## Set problem:
Copy these lines from the listing word for word, starting with the line that contains "The width and height of the screenshot is (439, 232)." and stopping after the line that contains "Looking at the image, I should click on (229, 47).".

[Rows of pointing data]
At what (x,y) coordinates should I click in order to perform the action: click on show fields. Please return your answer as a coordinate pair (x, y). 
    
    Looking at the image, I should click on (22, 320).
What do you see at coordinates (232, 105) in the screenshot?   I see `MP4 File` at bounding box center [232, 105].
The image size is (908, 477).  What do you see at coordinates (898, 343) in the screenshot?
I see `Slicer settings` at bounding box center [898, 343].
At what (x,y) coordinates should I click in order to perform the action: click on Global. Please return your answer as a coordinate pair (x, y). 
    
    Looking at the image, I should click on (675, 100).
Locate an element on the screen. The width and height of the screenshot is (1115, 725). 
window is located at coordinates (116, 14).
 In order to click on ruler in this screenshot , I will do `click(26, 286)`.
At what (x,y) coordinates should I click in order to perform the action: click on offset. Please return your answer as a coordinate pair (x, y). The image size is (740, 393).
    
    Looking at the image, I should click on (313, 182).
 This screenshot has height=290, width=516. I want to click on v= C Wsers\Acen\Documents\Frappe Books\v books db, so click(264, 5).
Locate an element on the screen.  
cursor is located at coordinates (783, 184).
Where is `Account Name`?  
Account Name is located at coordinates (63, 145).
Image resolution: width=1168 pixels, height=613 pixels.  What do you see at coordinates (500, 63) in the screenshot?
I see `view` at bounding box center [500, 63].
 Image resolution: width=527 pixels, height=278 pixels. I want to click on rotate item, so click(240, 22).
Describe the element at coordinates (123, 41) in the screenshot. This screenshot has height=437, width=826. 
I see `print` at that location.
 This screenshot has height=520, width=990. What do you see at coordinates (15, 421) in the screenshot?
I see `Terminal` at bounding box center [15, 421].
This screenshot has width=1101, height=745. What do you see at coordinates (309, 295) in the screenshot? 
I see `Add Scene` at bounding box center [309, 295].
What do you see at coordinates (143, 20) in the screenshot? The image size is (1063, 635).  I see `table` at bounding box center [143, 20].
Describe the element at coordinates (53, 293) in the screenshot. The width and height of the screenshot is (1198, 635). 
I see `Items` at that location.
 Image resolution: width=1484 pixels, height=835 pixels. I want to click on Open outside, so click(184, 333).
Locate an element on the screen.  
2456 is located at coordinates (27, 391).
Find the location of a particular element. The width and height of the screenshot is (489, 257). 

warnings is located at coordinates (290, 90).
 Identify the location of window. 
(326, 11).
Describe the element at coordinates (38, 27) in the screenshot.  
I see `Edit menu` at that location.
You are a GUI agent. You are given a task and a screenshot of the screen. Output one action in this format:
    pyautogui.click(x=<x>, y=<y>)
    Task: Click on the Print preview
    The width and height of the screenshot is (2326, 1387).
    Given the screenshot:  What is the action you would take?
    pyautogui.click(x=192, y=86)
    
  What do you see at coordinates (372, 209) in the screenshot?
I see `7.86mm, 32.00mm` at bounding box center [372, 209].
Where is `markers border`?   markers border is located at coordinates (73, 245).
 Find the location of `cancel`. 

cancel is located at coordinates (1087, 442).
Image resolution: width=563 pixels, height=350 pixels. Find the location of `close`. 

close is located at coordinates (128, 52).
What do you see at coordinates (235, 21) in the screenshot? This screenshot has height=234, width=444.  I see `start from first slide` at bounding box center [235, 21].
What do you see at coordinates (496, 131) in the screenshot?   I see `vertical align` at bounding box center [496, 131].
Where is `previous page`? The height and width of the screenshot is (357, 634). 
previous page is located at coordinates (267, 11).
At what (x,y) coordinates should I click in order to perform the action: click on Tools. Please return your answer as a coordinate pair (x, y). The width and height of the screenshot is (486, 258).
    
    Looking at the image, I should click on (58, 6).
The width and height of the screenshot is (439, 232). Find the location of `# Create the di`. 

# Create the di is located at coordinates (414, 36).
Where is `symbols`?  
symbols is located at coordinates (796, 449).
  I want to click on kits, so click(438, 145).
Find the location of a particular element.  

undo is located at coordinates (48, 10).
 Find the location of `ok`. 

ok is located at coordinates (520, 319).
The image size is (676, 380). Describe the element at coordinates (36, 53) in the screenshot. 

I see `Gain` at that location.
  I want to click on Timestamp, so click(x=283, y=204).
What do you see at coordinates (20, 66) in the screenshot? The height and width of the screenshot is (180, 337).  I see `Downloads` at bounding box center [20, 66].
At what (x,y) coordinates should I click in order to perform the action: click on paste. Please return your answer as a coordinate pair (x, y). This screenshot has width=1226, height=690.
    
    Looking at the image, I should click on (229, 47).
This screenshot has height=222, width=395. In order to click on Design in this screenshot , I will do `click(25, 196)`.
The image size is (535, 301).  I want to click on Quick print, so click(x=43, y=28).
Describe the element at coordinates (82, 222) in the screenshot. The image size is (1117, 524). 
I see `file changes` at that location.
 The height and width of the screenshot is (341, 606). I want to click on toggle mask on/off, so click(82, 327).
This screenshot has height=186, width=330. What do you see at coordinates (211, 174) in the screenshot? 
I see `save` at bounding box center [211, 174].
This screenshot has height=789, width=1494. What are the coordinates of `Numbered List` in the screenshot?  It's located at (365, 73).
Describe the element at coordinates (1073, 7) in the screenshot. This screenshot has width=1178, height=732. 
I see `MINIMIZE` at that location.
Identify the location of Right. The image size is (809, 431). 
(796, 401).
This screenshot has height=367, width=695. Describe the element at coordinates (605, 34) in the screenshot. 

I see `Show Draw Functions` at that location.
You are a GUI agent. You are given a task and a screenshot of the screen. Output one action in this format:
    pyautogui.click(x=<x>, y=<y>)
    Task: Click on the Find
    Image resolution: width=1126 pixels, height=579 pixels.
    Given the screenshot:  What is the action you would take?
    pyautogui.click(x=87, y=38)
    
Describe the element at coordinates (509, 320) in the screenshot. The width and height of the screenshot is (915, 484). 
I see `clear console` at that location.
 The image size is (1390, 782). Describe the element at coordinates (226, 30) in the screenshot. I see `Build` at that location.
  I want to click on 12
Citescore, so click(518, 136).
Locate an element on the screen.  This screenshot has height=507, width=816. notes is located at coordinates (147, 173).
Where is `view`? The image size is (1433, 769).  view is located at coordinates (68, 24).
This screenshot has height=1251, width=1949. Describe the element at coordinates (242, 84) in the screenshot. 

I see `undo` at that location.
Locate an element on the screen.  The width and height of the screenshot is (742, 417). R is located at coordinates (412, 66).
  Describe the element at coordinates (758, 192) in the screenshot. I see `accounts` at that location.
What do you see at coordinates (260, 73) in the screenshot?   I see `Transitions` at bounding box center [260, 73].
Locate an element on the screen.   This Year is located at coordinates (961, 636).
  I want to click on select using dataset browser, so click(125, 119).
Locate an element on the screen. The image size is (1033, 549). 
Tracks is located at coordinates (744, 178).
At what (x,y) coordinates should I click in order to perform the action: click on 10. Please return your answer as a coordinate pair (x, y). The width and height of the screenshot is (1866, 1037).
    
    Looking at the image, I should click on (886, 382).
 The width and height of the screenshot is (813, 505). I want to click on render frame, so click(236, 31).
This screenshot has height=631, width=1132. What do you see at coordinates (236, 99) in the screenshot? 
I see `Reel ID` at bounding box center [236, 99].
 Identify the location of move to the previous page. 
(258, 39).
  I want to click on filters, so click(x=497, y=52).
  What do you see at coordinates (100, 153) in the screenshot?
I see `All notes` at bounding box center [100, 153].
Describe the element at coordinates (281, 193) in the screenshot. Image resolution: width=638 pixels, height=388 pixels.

## Answer below:
The width and height of the screenshot is (439, 232). Find the location of `# Create the di`. 

# Create the di is located at coordinates (414, 36).
Where is `symbols`?  
symbols is located at coordinates (796, 449).
  I want to click on kits, so click(438, 145).
Find the location of a particular element.  

undo is located at coordinates (48, 10).
 Find the location of `ok`. 

ok is located at coordinates (520, 319).
The image size is (676, 380). Describe the element at coordinates (36, 53) in the screenshot. 

I see `Gain` at that location.
  I want to click on Timestamp, so click(x=283, y=204).
What do you see at coordinates (20, 66) in the screenshot? The height and width of the screenshot is (180, 337).  I see `Downloads` at bounding box center [20, 66].
At what (x,y) coordinates should I click in order to perform the action: click on paste. Please return your answer as a coordinate pair (x, y). This screenshot has width=1226, height=690.
    
    Looking at the image, I should click on (229, 47).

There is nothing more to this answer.